Smith is running against incumbent Alice Patino and challenger Alberto Ugalde in an election that includes races for the City Council District 1 and 2 seats and the positions of city treasurer and city clerk.
In the 2016 general election, Smith earned 27% of the vote compared to Patino's 72%.
Originally from Savannah, Georgia, Smith boasts experience in several fields. Along with being an Air Force veteran, Smith has worked as a corrections officer at the Federal Corrections Institute in Lompoc, an educator and board member in the Santa Maria-Bonita School District, and a minister in Santa Maria.

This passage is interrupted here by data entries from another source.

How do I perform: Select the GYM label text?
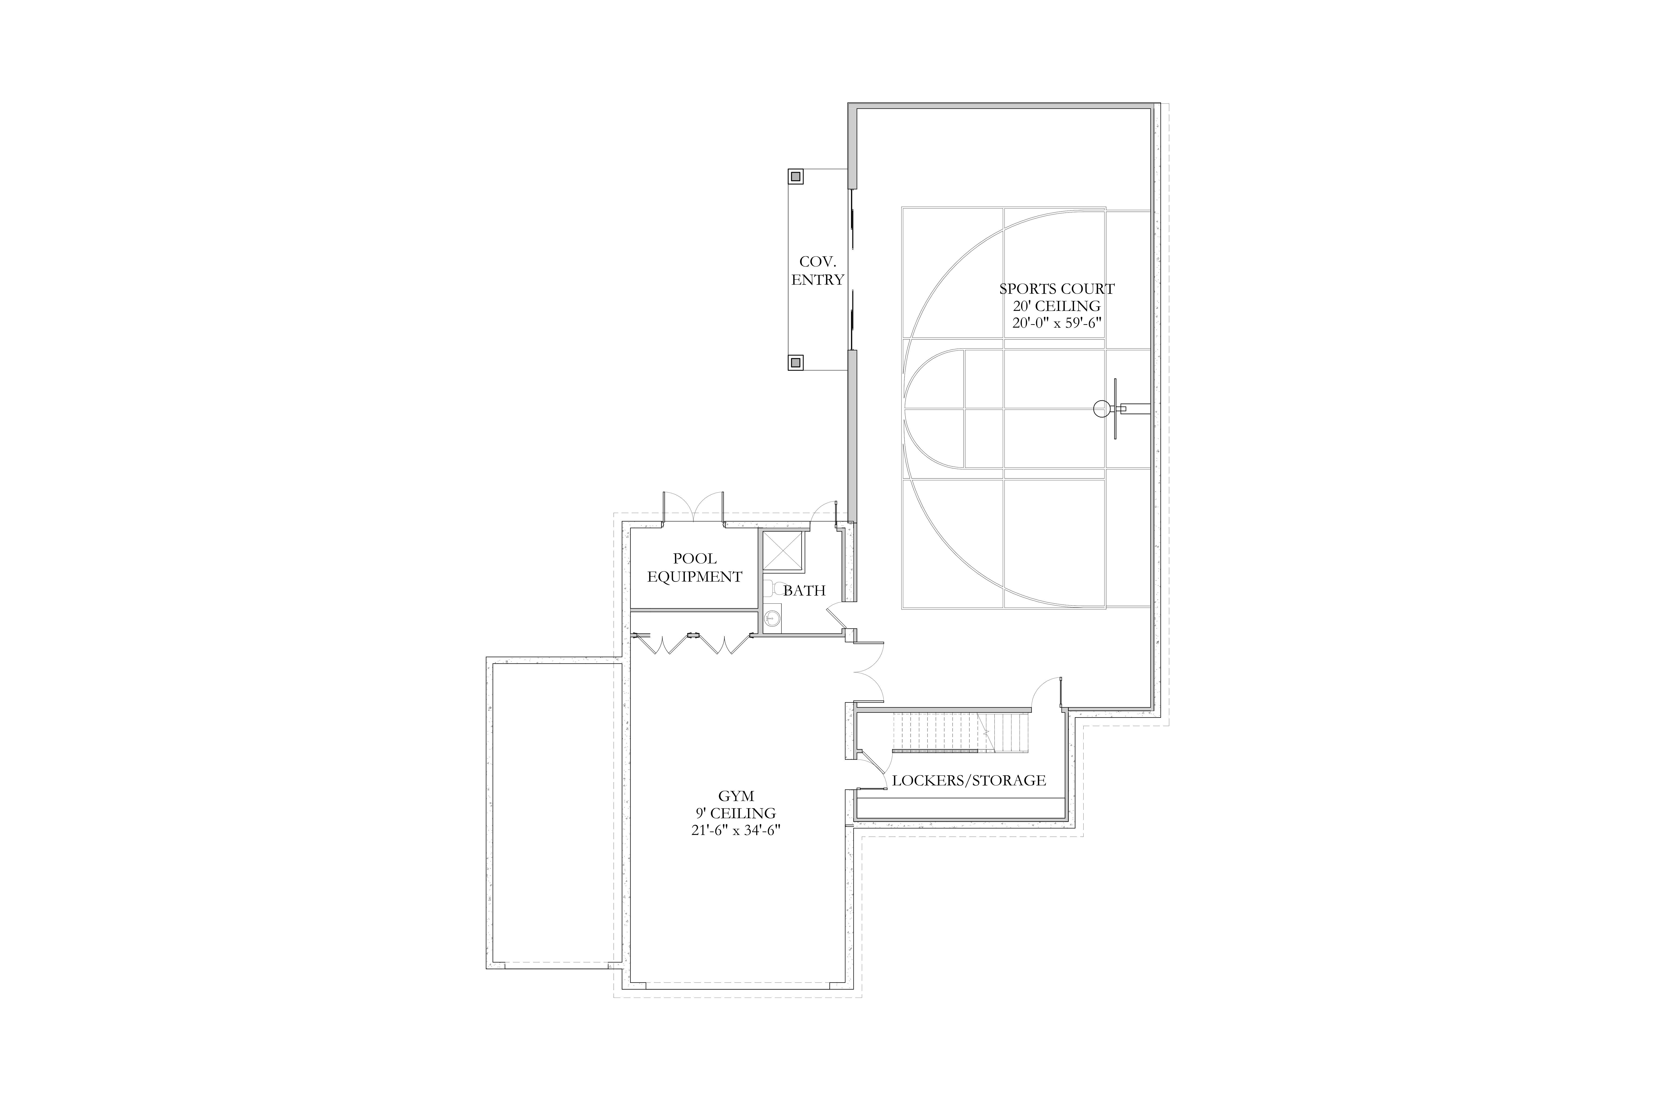736,796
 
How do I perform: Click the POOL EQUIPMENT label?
695,568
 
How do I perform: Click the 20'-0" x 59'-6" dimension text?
1057,323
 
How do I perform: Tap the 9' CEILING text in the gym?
736,813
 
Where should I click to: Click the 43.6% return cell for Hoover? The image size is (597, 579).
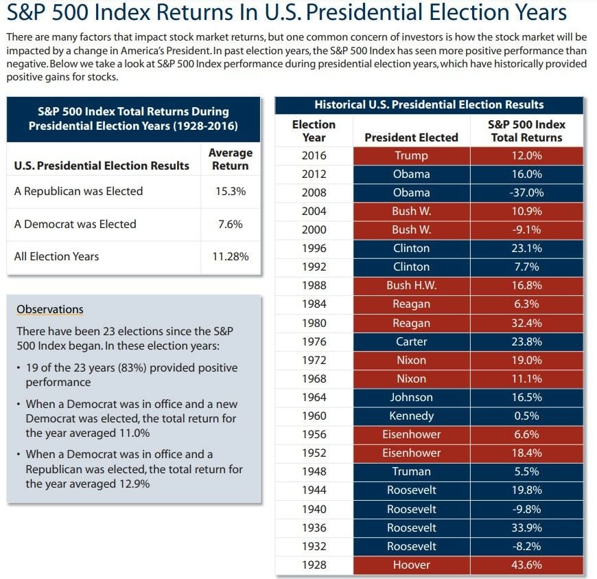click(526, 565)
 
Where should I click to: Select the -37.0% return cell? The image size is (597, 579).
click(526, 193)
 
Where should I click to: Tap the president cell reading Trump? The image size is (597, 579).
click(411, 156)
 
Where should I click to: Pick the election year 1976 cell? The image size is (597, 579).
click(314, 341)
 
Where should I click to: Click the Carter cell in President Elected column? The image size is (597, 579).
click(411, 341)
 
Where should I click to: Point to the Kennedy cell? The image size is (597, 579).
click(411, 416)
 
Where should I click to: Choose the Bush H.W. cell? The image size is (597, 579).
click(411, 286)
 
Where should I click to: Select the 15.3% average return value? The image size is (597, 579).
click(230, 192)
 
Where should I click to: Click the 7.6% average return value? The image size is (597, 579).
click(230, 224)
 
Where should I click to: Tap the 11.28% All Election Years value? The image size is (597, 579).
click(230, 256)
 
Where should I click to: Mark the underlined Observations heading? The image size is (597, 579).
click(49, 309)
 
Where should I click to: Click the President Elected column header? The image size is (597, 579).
click(411, 137)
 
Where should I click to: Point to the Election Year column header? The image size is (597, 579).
click(314, 130)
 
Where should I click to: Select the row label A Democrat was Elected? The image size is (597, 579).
click(75, 224)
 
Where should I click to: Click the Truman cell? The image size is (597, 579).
click(411, 471)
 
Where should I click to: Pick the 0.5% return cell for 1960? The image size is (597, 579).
click(526, 416)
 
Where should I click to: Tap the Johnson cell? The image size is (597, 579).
click(411, 397)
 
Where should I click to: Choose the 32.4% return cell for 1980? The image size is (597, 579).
click(526, 323)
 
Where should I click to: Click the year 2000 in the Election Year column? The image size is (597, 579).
click(314, 230)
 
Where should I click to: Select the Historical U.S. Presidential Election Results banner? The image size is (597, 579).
click(429, 105)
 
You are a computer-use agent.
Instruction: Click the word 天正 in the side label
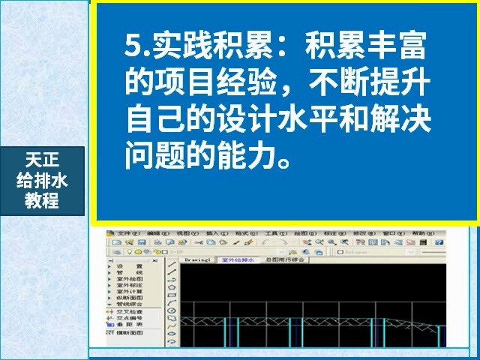click(41, 159)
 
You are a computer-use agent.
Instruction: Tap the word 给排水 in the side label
click(41, 180)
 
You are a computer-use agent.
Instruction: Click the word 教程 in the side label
click(41, 201)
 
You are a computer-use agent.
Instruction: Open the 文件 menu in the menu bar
click(124, 233)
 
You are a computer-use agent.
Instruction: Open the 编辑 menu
click(158, 233)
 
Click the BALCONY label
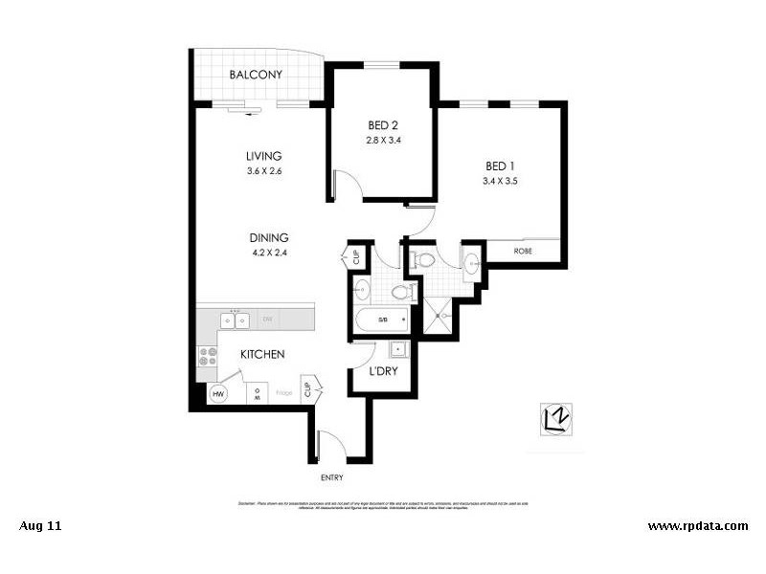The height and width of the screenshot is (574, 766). coord(255,76)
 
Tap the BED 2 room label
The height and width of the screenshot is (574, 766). coord(383,125)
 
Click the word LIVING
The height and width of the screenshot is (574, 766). coord(263,156)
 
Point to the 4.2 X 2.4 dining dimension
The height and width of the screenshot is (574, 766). coord(269,254)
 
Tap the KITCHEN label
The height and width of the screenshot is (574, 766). coord(262,354)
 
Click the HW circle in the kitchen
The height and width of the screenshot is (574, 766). coord(218,393)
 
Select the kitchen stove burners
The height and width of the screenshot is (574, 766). coord(207,357)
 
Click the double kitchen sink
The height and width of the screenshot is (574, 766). coord(235,320)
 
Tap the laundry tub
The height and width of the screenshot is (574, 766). coord(396,349)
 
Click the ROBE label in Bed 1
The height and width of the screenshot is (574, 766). coord(523,253)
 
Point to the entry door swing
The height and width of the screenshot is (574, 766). coord(331,444)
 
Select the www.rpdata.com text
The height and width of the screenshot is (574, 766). coord(697,525)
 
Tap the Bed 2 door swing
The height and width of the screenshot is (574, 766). coord(346,183)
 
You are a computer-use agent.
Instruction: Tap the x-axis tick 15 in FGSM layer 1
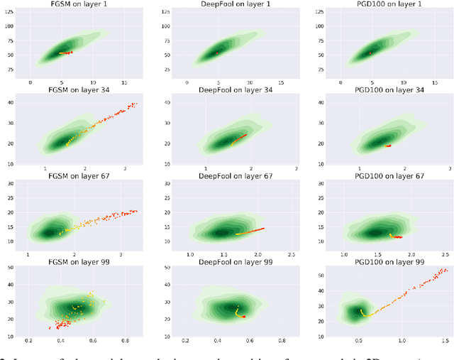coord(125,84)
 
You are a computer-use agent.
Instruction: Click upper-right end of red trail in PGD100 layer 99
coord(445,270)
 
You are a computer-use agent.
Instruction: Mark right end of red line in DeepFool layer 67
coord(264,228)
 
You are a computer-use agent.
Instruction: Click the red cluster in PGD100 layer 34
coord(388,146)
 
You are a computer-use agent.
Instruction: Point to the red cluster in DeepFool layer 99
coord(242,316)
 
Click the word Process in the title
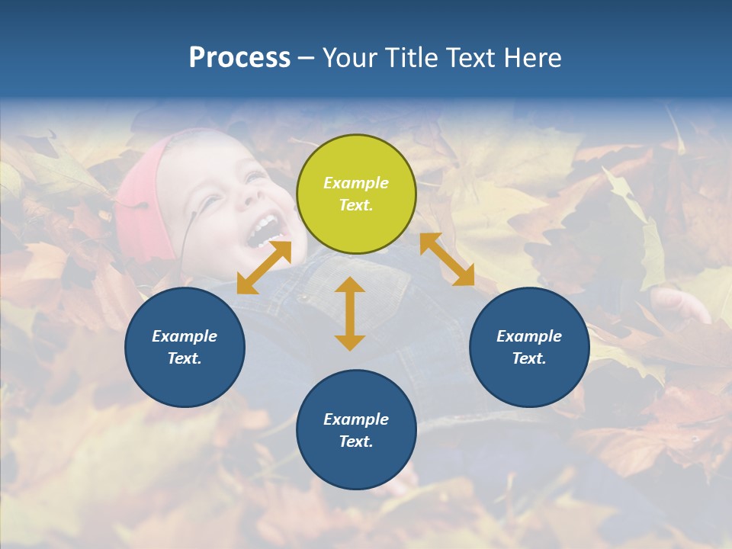(x=239, y=58)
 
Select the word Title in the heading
(x=413, y=58)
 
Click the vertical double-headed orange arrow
(x=350, y=313)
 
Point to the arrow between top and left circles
(x=264, y=267)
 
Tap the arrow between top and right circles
(x=447, y=259)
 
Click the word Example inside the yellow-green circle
(x=356, y=183)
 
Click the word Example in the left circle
(x=185, y=336)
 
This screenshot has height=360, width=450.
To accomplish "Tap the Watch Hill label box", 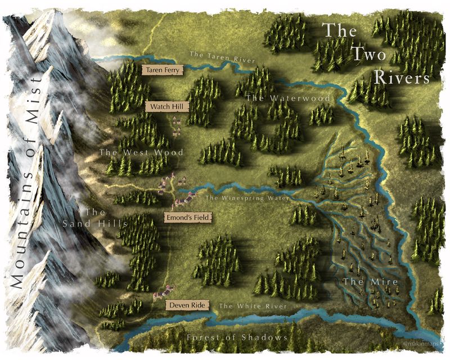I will [x=162, y=106].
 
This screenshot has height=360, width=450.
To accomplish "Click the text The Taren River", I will [x=222, y=57].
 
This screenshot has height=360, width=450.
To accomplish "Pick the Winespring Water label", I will [x=247, y=198].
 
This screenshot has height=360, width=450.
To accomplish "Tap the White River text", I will [x=253, y=306].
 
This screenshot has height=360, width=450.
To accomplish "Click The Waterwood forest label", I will [x=271, y=98].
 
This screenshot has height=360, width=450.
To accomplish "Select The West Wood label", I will [x=141, y=152].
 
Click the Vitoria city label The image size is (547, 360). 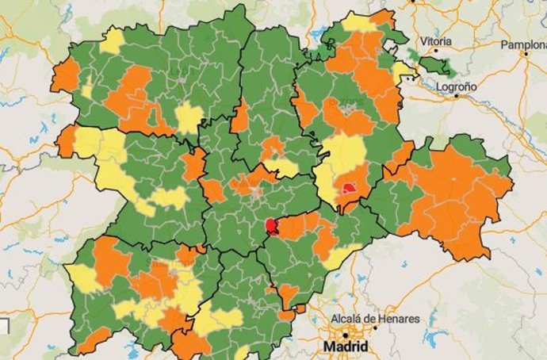pos(437,40)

"I have a very diverse background, and all of that has helped me in life, especially in politics, to get an understanding," Smith said.
His motto, he said, is "try something new," which he applies to local policy, strategies and leadership.
"If you keep saying what you can’t do, you’ll never do anything," Smith said. "Let’s try some new things. Like, 'Alright City Council, I can't do it by myself, I need your support. So are you willing to try something different?' And then we go back and evaluate it."
One of the ways to make this happen, he said, is to bring in new leadership, whether through term limits or another system. He believes the new district election process will bring new voices to the City Council, rather than maintaining it as a place for "the good old boys."
"You need to bring in some new energy, but at the same time I respect experience. If we have a good rotational system ... it will be a [win-win]," he said.
Smith believes small businesses need more support from city officials in Santa Maria to keep money in the city, rather than it being given to big businesses.
"The backbone of our city is small business," he said. "Let’s talk to the small business owners and say, 'What can we do to help you, and in turn, what will you do to help the city?'"
He also expects businesses to do their part in beautifying the city by maintaining their lawns and exteriors to meet a certain standard.
To more successfully police the community and reduce homelessness, Smith wants to see a stronger emphasis on community policing and stricter policies that lead to greater compliance.
He identified mental illness and substance abuse as huge issues in the homeless community, where not much can be done when someone denies help or treatment. He said he would like to see a specific unit within the Police Department to respond to mental health calls in an effort to better serve those individuals.
Smith said that while he values collaboration, he is not afraid to be divisive when it comes to the good of the community.
While serving as a teacher and board member in the Santa Maria-Bonita School District, he frequently clashed with district officials between 2000 and 2016.
After repeated suspensions during his time as a substitute and full-time teacher at El Camino and Arrellanes junior high schools for alleged misconduct including corporal punishment, poor teaching, insubordination and inappropriate use of internet sites, he resigned in a 2010 settlement with the district.
Smith has admitted he was suspended but denied any misconduct.
He was elected to the district school board the same year, where he was met with resistance when he pushed to have the district's buildings retrofitted to withstand earthquakes.
"I try to remember as an elected official, I don't represent myself, but I represent the people … Sometimes your decisions are not supported by your peers, but you have to remember who you represent," Smith said.
After some consternation and after Smith left the board, the buildings eventually were renovated.
Smith's teaching credentials were revoked by the California Commission on Teaching Credentials in 2013, a decision Smith appealed with the commission, the state appellate court and the state Supreme Court over the years with no success.
Smith maintains discrimination was at play, but he admits there were some things he did and said that he should not have. Now, he is looking ahead and asking the public for another shot at public office.
"I’ve overcome this. I’ve learned from it. I’ve learned if you move on, you forget it, you can’t harbor bad feelings," he said. "Give me a chance, let me try."